As a reward for reading this far, here’s a visualization of the relative sizes of genres across time, represented as a percentage of pages in the English-language portion of HathiTrust.
The relative sizes of different genres, represented as a percentage of pages in the English-language portion of HathiTrust. 854,476 volumes are covered. Nonfiction, front matter, and back matter aren’t represented here. Results have been smoothed with a five-year moving average. Click through to enlarge.
The image is discussed at more length in the interim progress report.
The blog post above often slips awkwardly into first-person plural, because I’m describing a project that involved a lot of people. Parts of the code involved were written by Michael L. Black and Boris Capitanu. The code also draws on machine learning libraries in Weka and Scikit-Learn [6, 7]. Shawn Ballard organized the process of gathering training data, assisted by Jonathan Cheng, Nicole Moore, Clara Mount, and Lea Potter. The project also depended on collaboration and conversation with a wide range of people at HathiTrust Digital Library, HathiTrust Research Center, and the University of Illinois Library, including but not limited to Loretta Auvil, Timothy Cole, Stephen Downie, Colleen Fallaw, Harriett Green, Myung-Ja Han, Jacob Jett, and Jeremy York. Jana Diesner and David Bamman offered useful advice about machine learning. Essential material support was provided by a Digital Humanities Start-Up Grant from the National Endowment for the Humanities and a Digital Innovation Fellowship from the American Council of Learned Societies. None of these people or agencies should be held responsible for mistakes.
 Perhaps it goes without saying, since the phrase has now lost its quotation marks, but “distant reading” is Franco Moretti, “Conjectures on World Literature,” New Left Review 1 (2000).

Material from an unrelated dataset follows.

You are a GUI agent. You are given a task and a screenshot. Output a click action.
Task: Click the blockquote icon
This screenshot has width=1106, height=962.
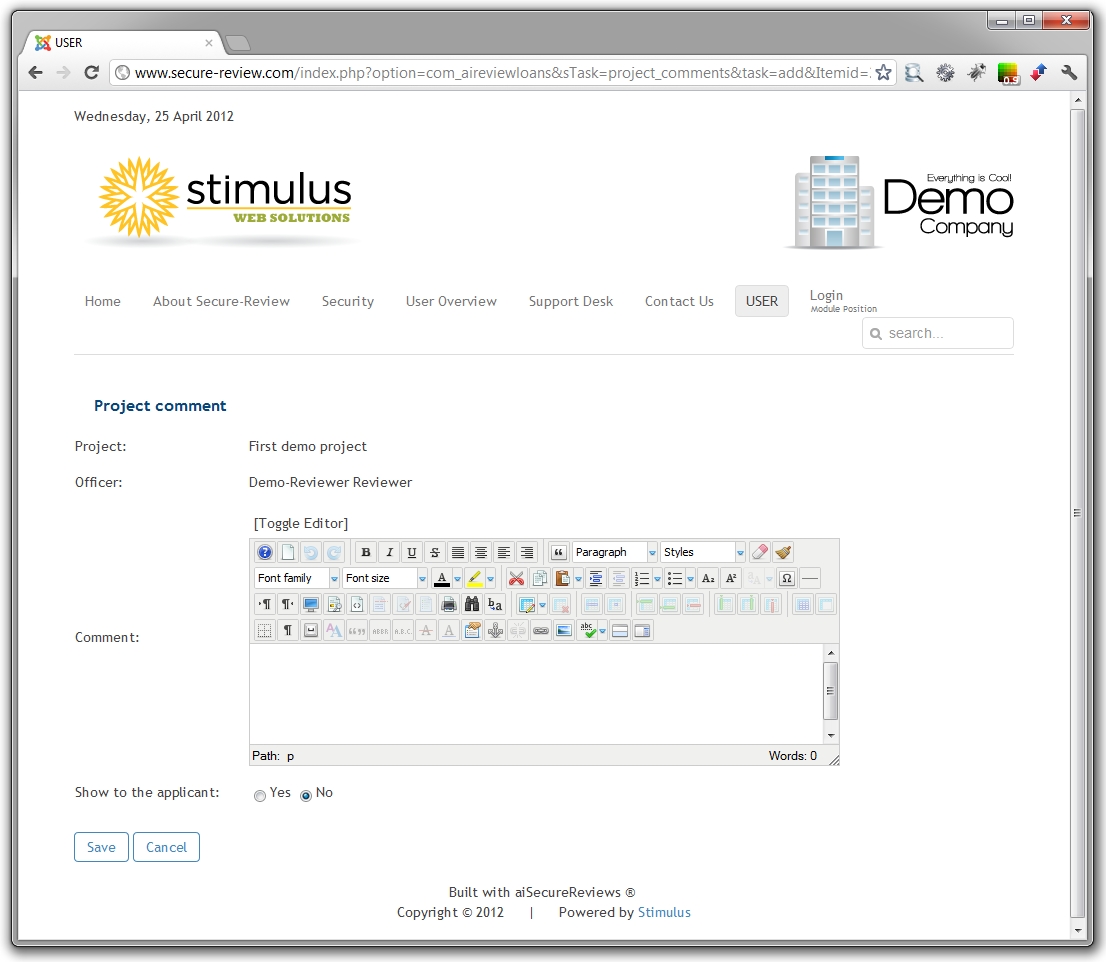pyautogui.click(x=559, y=552)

 Hadley Wickham, ggplot2: Elegant Graphics for Data Analysis. http: //had.co.nz/ggplot2/book. Springer New York, 2009.
 Having mapped advertisements in volumes of fiction, I’m pretty certain that they’re responsible for the spike in dollar signs in Google’s “English Fiction” collection. The collection I mapped overlaps heavily with Google Books, and the number of pages of ads in fiction volumes tracks very closely with the frequency of dollars signs, “8vo,” and so on.
Percentage of pages in mostly-fiction volumes that are ads. Based on a filtered collection of 102,349 mostly-fiction volumes selected from a larger group of 854,476 volumes 1700-1922. Five-year moving average.
 “The great unread” comes from Margaret Cohen, The Sentimental Education of the Novel (Princeton NJ: Princeton University Press, 1999), 23.
 See the interim report (subsection, “Evaluating Confusion Matrices”) for a fuller description; it gets complicated, because we actually assessed accuracy in terms of the number of words misclassified, although the classification was taking place at a page level.
 F. Pedregosa, G. Varoquaux, A. Gramfort, V. Michel, B. Thirion, O. Grisel, M. Blondel, P. Prettenhofer, R. Weiss, V. Dubourg, J. Vanderplas, A. Passos, D. Cournapeau, M. Brucher, M. Perrot, and E. Duchesnay. Scikit-learn: Machine learning in Python. Journal of Machine Learning Research, 12:2825–2830, 2011.
 Mark Hall, Eibe Frank, Geoffrey Holmes, Bernhard Pfahringer, Peter Reutemann, and Ian H. Witten. The WEKA data mining software: An update. SIGKDD Explorations, 11(1), 2009.